It is now seven years since what can well be described as an annus horribilis for the Catholic Church. Those who were inclined to follow Church life in the late 2010s will remember it as a year when the Church could do no right.

It started badly, with Pope Francis’s defence of Chilean Bishop Juan Barros. Accused of covering up the crimes of convicted paedophile Fernando Karadima Fariña, the Bishop’s appointment to the Diocese of Osorno was more than a little controversial. His consecration in 2015 had resembled the meeting point of warring factions at a street protest more than a solemn liturgy. When questioned on the contentious matter on January 18 2018, the late Pontiff said, “The day they bring me proof against Bishop Barros, I will speak. There is not one piece of evidence against him. It is calumny. Is that clear?”, undoing the credibility of the Church’s resolve to tackle child abuse.

The saintly Archbishop Scicluna, Archbishop of Malta, was sent to sort out the mess. All 34 Chilean bishops in active service offered their resignations, with high-profile clerics such as Cardinal Ezzati having theirs accepted and Bishop Barros also being removed from office.

As egregious as those first few months of the year were, the horror and the damage to the credibility of the Church were only beginning.

In June, the Church confirmed the credibility of accusations against the late Cardinal Theodore McCarrick, a bishop-maker who had been a figurehead of the Catholic Church in America for decades. The questions quickly moved from what had happened to who knew what and why it had not been acted upon. It soon became clear that too many people knew too much and that the institutional powers of the Church had been able to protect someone in plain sight who was guilty of serious sexual offences. In August, Archbishop Carlo Maria Viganò, former Apostolic Nuncio to the United States, released a bombshell letter accusing Pope Francis and various other high-ranking Churchmen of knowing of the Cardinal’s degenerate behaviour.

August also saw the publication of the Pennsylvania Grand Jury report, detailing abuse by more than 300 priests over 70 years and describing the systemic cover-ups by bishops. Harrowing stories of groups of paedophile priests targeting the vulnerable scorched the minds of Catholics, incredulous that this could have happened.

Abuse scandals across the globe surfaced from Honduras to Poland, with major reports conducted in Germany and Australia further making 2018 a hugely painful year for the Church. Cardinal George Pell, the well-liked and conservative prelate, was convicted of historic abuse, a ruling that was fully overturned in 2020 with Pell being found to have done no wrong.

As if the abuse scandals themselves were not enough, 2018 also saw the Island of Saints and Scholars, Ireland, legalise abortion, a crushing nail in the rapid secularisation of a former Catholic bastion.

The annus horribilis left behind a dishevelled Church, confused, with its moral credibility broken.

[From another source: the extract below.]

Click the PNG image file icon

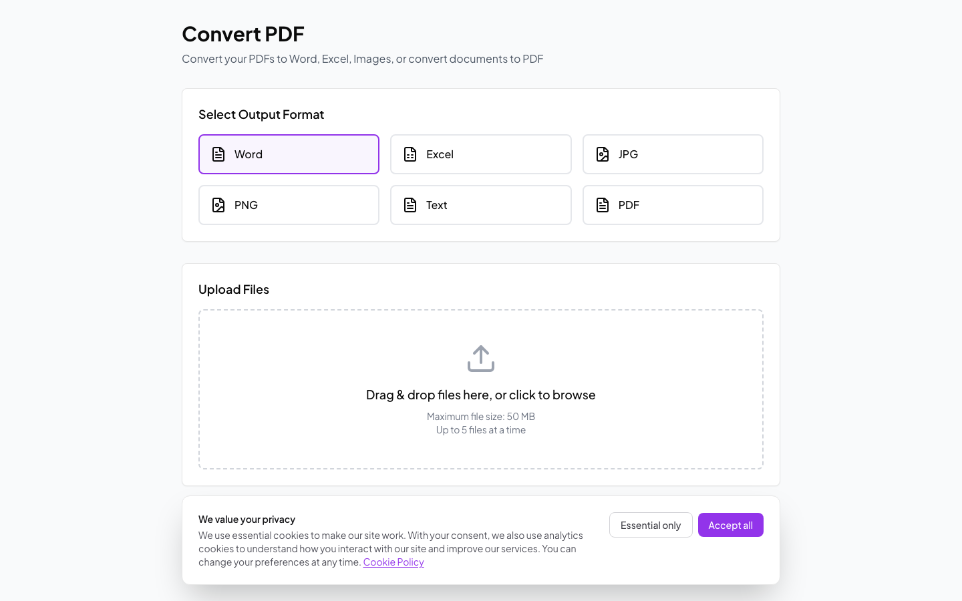(218, 205)
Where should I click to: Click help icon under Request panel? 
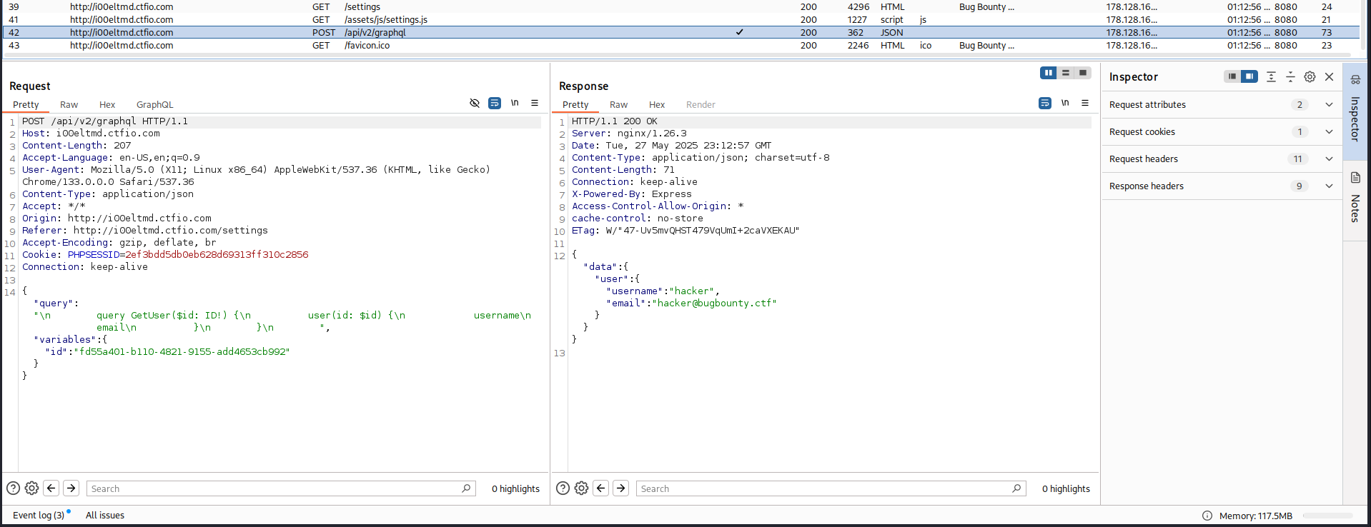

The world’s largest non-government provider of health care, education and charity had somehow been tarnished with the worst evil imaginable. The Church was unpopular, flawed and apparently doomed.

Fast forward seven years, a complete cycle of biblical time, and the Church seems to have turned a corner. While the memories and repercussions of the annus horribilis shudder into the present and the Church has by no means recovered its standing in the world, something is shifting.

In the UK, among 18–34-year-olds, the share identifying as Catholic rose from 23 per cent in 2018 to 31 per cent by 2024. In the same time frame, Church attendance across age groups rose by 50 per cent. The UK also saw dioceses across the country reporting a surge in adult baptisms during Easter 2025, with London’s dioceses recording almost 1,000 between them.

France saw a similar phenomenon. The Catholic Church in the land of its eldest daughter welcomed more than 10,384 adult catechumens at Easter in 2025, marking a 45 per cent increase from 2024. The number is the largest since records began, with the 18–25 age group now representing 42 per cent of adult catechumens.

The USA is also seeing an uptake in Church life, with Gen Z and Millennials significantly outpacing the older generation in terms of weekly Church attendance. Catholicism is also finding itself at the centre of public discourse. Candace Owens, Shia LaBeouf and Rob Schneider recently crossed the Tiber. The Faith is dominating the cultural conversation, with a Catholic in the Vice President’s Office, an American on the throne of St Peter and the podcast space becoming a place where Christian ideas are debated and developed.

The question naturally arises: what to make of this history? The first is that the Church has gone a long way towards confronting the horrors within. Catholicism’s equivalent of the Epstein files has been released and the defenders put out to dry. The Church must never become complacent in its attempt to rid itself of what Pope Benedict, then Cardinal Ratzinger, described as its “filth”, but it has certainly made a start. In 2024, there were two substantiated accusations made against Catholic clergy in the United States, corresponding to 0.004 per cent of the priestly population. That percentage is markedly lower than the 2022 figures in America’s schools, which show 0.01 per cent of US K–12 teachers arrested on child sex crimes.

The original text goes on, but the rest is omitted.